What the task requires
From the line that contains "Browse for Zieldatei with the folder icon" down to the last line of the entries, repeat every line exactly. Do not carry over the pictures.

Data for analysis
--------------------

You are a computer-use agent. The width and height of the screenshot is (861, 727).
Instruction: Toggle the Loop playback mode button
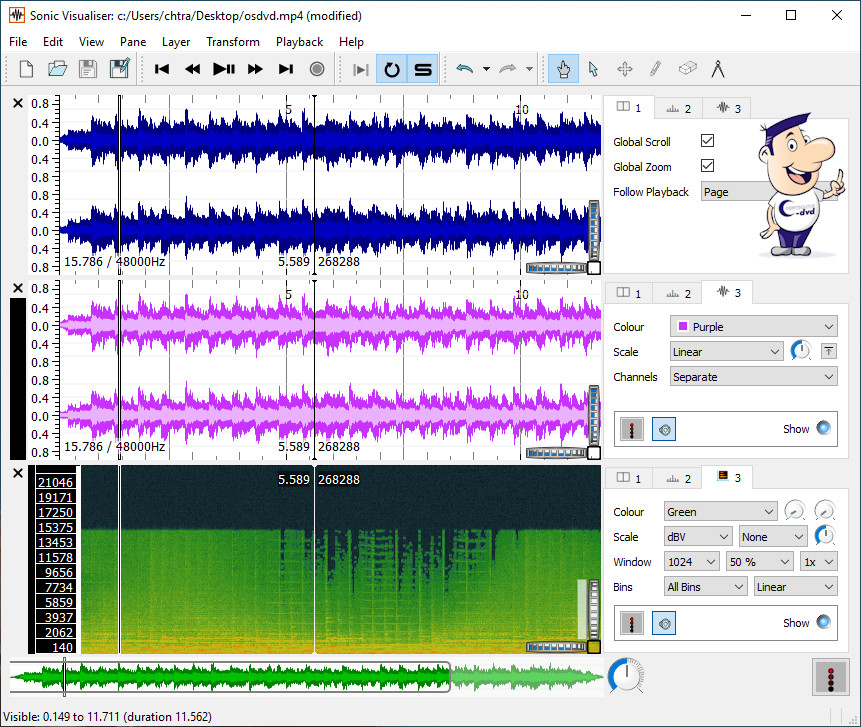click(x=392, y=69)

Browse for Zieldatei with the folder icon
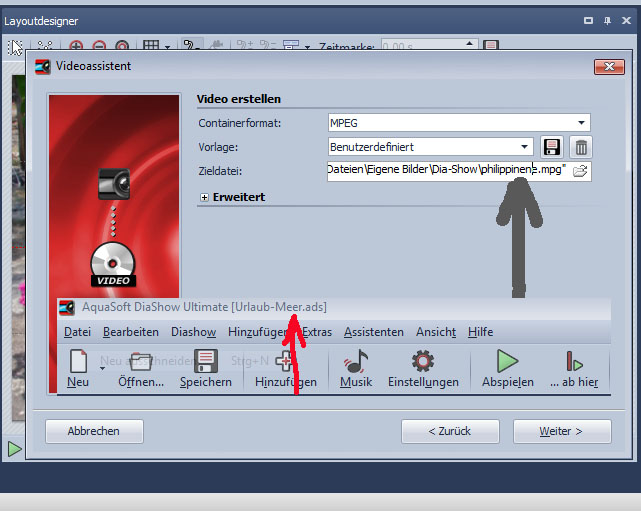(x=579, y=172)
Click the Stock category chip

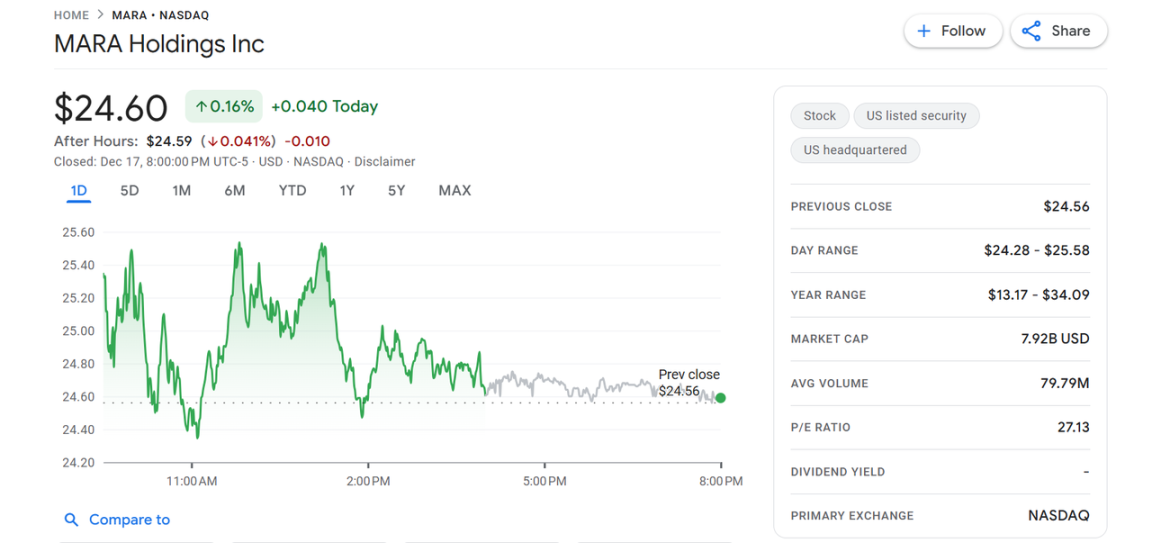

--------------------

Your solution
Browse for Zieldatei with the folder icon
(x=579, y=172)
Click the Stock category chip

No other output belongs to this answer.